Common indications of coronary angiography in high risk ACS patients include new ischemic changes on the ECG, troponin-confirmed acute myocardial injury, new-onset left ventricular systolic dysfunction (ejection fraction <40%), and newly diagnosed moderate-severe ischemia on stress imaging. For high-risk patients presented with documented AMI and normal epicardial coronary arteries on CCTA or invasive coronary angiography, or nonobstructive CAD, CMR and echocardiography are useful for evaluation of nonischemic cardiomyopathy or myocarditis. Among high risk patients, invasive coronary angiography provides a comprehensive assessment of the extent and severity of obstructive CAD. The determination of the severity of anatomic CAD is critical to guide the use of coronary revascularization. Approximately 6% to 15% of troponin-positive ACS occurs in the absence of obstructive CAD. Additional testing may be helpful to determine the strategy of treatment. Evidence supports that CMR can identify wall motion abnormalities and myocardial edema and distinguish infarct-related scar from non-CAD causes such as myocarditis and nonischemic cardiomyopathy. Performing CMR within 2 weeks of ACS, can be useful to identify MI with nonobstructive CAD (MINOCA) from other causes. The term obstructive CAD indicates CAD with ≥50% stenosis. Nonobstructive CAD is used if CAD <50% stenosis. High risk CAD is defined in the presence of obstructive stenosis with left main stenosis ≥50% or anatomically significant 3-vessel disease (≥70% stenosis).

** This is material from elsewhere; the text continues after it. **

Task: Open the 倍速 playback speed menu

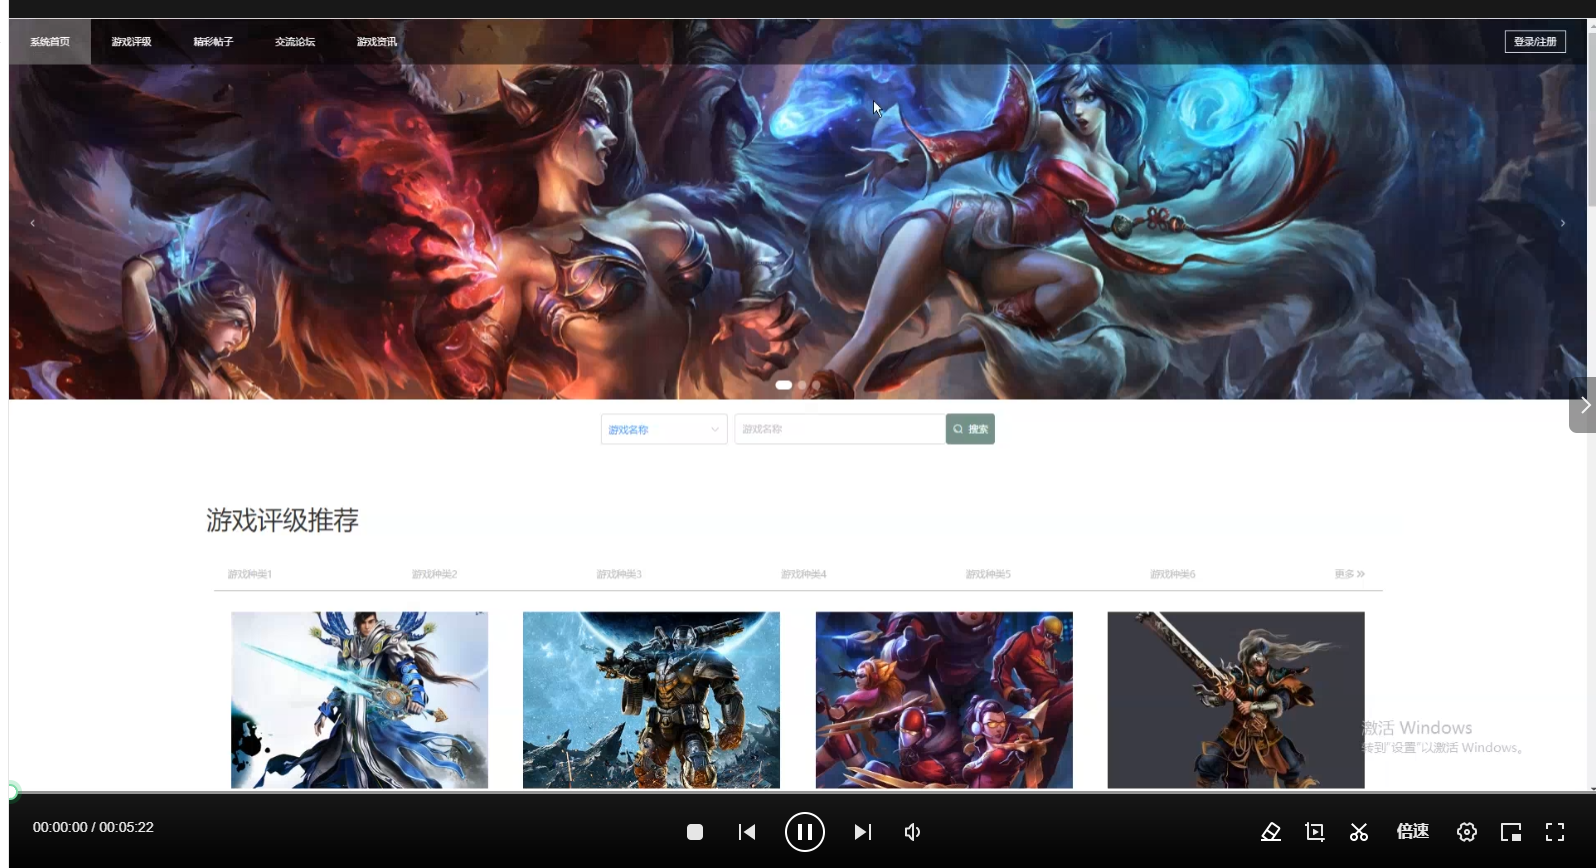Action: [1413, 832]
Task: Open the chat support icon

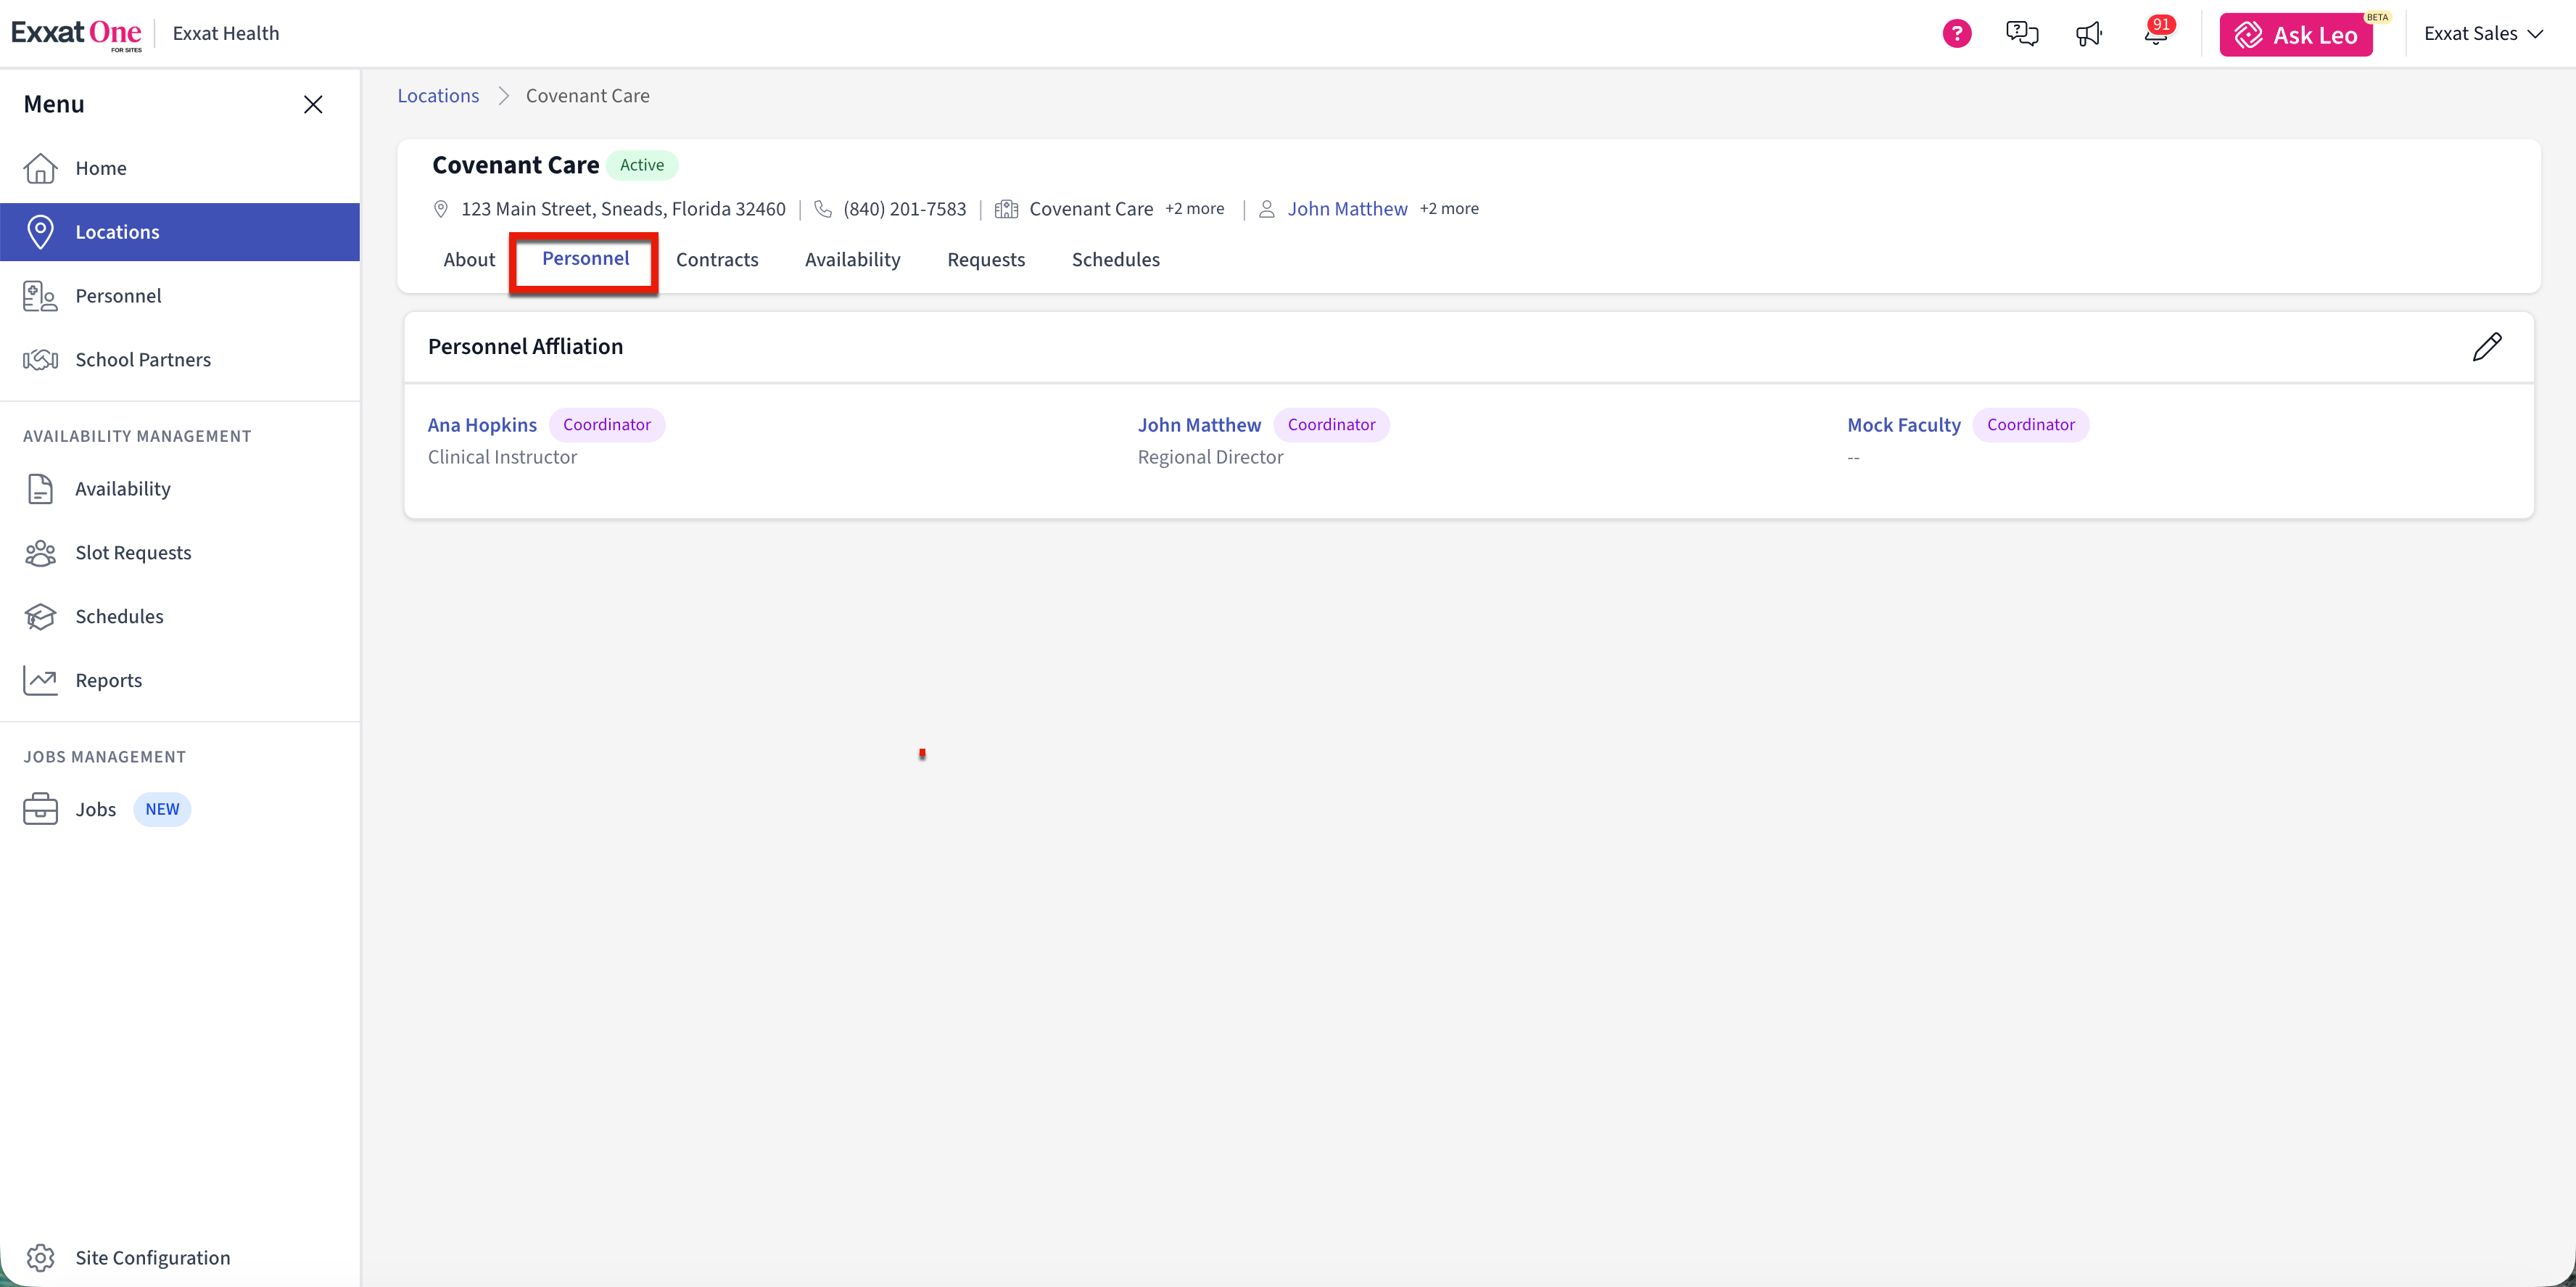Action: 2022,34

Common causes of acute chest pain in the months after CABG include musculoskeletal pain from sternotomy( the most common cause), myocardial ischemia from acute graft stenosis or occlusion, pericarditis, pulmonary embolism, sternal wound infection , nonunion. Post-sternotomy pain syndrome is defined as discomfort after thoracic surgery, persisting for at least 2 months, and without apparent cause. The incidence of post-sternotomy pain syndrome is varied 7%-66% with a higher prevalence in women compared with men within the first 3 months of thoracic surgery but, after 3 months, postoperative sex difference in prevalence was not seen. Causes of Graft failure within the first year post-CABG using saphenous venous grafts are technical issues, intimal hyperplasia, thrombosis. Internal mammary artery graft failure within the first-year post-CABG is most commonly attributable to issues with the anastomotic site of the graft. Causes of acute chest pain several years after CABG include graft stenosis, occlusion or progression of disease in a non-bypassed vessel. One year after CABG, about 10%-20% of saphenous vein grafts fail. By 10 years, about half of saphenous vein grafts are patent. The internal mammary artery has patency rates of 90% to 95% 10 to 15 years after CABG. The use of radial artery grafts for CABG has a higher patency rate at 5 years of follow-up, compared with the use of saphenous vein grafts.
Make healthy lifestyle choices to prevent chest pain from heart disease: Achieve and maintain normal weight, Control high blood pressure, high cholesterol, and diabetes, avoid cigarette smoking and secondhand smoke, eat a diet low in saturated and hydrogenated fats and cholesterol, and high in starches, fiber, fruits, and vegetables, get at least 30 minutes of moderate intensity exercise on most days of the week, Reduce stress.
Secondary prevention of chest pain depends on the cause for instance, risk factor modification remains essential part of the secondary prevention strategy in chronic stable angina. Secondary prevention of chest pain caused by GERD is avoiding food that worsens the symptoms, smoking cessation, weight loss, eating frequent meals, and head raising of the bed while sleeping.